Measures of Variability

• The Range is the simplest measure of spread, calculated as the difference between the maximum and minimum values in a dataset: $Range = Max - Min$. While easy to compute, it is highly sensitive to outliers and does not describe the distribution of the middle values.

• The Interquartile Range (IQR) measures the spread of the middle 50% of the data. It is calculated by subtracting the first quartile ($Q_1$) from the third quartile ($Q_3$): $IQR = Q_3 - Q_1$.

• Unlike the range, the IQR is a resistant measure, meaning it is not influenced by extreme outliers. This makes it the preferred measure of spread for skewed distributions or datasets with known extreme values.

• Standard Deviation measures the average distance of each data point from the mean. A small standard deviation indicates that the data points are generally close to the mean, while a large one indicates they are far from it.

• The Variance is the average of the squared differences from the mean. It is the square of the standard deviation ($s^2$ or $\sigma^2$). While variance is useful in higher-level statistical proofs, standard deviation is more commonly used for description because it is expressed in the same units as the original data.

• For a sample, the standard deviation ($s$) uses $n-1$ in the denominator to provide an unbiased estimate: $s = \sqrt{\frac{\sum (x_i - \bar{x})^2}{n-1}}$ For a population, the standard deviation ($\sigma$) uses $N$: $\sigma = \sqrt{\frac{\sum (x_i - \mu)^2}{N}}$

Comparison of Variability Measures

• Units of Measurement: Range, IQR, and Standard Deviation all share the same units as the original data (e.g., meters). Variance is expressed in squared units (e.g., meters squared), which often makes it less intuitive for direct interpretation.

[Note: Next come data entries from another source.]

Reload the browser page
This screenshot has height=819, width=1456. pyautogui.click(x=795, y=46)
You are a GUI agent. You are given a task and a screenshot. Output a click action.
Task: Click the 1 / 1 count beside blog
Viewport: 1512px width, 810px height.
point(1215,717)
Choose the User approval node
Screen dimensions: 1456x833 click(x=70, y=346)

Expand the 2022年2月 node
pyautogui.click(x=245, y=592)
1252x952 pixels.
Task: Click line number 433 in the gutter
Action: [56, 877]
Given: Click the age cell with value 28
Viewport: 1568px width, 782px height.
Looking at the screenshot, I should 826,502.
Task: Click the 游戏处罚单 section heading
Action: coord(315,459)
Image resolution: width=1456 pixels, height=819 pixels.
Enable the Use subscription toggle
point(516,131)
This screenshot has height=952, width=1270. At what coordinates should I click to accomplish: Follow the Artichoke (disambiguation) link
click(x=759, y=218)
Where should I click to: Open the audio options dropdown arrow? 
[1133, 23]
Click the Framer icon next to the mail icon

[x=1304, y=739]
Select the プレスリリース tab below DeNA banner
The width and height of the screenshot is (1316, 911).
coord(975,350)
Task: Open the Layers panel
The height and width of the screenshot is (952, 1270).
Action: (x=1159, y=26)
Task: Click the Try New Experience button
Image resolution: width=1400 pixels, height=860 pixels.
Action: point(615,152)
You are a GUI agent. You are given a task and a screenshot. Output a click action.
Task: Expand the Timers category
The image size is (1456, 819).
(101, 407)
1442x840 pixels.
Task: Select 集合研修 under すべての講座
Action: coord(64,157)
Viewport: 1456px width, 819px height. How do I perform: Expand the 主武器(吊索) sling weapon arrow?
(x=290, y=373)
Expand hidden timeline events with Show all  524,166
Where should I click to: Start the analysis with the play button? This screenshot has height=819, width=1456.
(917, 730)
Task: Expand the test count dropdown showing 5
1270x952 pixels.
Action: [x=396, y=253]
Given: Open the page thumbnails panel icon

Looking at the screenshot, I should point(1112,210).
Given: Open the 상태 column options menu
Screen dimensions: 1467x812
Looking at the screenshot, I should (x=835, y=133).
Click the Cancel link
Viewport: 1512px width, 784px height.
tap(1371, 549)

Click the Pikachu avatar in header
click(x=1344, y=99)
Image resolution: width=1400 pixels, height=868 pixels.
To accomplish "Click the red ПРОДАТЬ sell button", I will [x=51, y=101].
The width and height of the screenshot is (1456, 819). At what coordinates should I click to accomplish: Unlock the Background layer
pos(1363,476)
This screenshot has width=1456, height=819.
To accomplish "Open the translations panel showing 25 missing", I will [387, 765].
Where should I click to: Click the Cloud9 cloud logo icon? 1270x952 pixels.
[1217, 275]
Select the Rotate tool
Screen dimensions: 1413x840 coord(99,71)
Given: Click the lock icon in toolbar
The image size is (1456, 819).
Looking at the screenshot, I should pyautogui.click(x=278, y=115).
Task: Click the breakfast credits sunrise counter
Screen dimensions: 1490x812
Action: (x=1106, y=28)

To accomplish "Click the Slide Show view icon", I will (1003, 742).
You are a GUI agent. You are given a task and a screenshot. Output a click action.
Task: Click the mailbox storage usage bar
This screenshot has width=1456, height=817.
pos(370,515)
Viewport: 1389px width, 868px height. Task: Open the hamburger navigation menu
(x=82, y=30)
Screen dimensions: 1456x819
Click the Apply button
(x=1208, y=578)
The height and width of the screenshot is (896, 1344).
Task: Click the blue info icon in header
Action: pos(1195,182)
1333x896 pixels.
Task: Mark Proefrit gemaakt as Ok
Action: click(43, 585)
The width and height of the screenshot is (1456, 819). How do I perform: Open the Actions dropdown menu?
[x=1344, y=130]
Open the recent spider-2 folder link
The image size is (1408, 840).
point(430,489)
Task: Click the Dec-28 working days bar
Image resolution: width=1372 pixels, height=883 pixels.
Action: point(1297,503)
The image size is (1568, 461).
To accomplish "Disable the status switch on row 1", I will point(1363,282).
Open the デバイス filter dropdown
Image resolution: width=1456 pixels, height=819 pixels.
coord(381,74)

• Identify the Distribution Shape: If a distribution is skewed or contains outliers, always prioritize the IQR over the standard deviation. Standard deviation is heavily pulled by extreme values, which can provide a misleading sense of the 'typical' spread.

• Check the Units: Ensure that your final answer for standard deviation includes the correct units. If the question asks for variance, remember to square the standard deviation and adjust the units accordingly.

• Outlier Detection: Use the $1.5 \times IQR$ rule to mathematically justify outliers. A value is an outlier if it is less than $Q_1 - (1.5 \times IQR)$ or greater than $Q_3 + (1.5 \times IQR)$.

• Sample vs. Population: Pay close attention to whether the data represents a whole population or just a sample. Using $n$ instead of $n-1$ for a sample standard deviation is a common error that results in lost marks.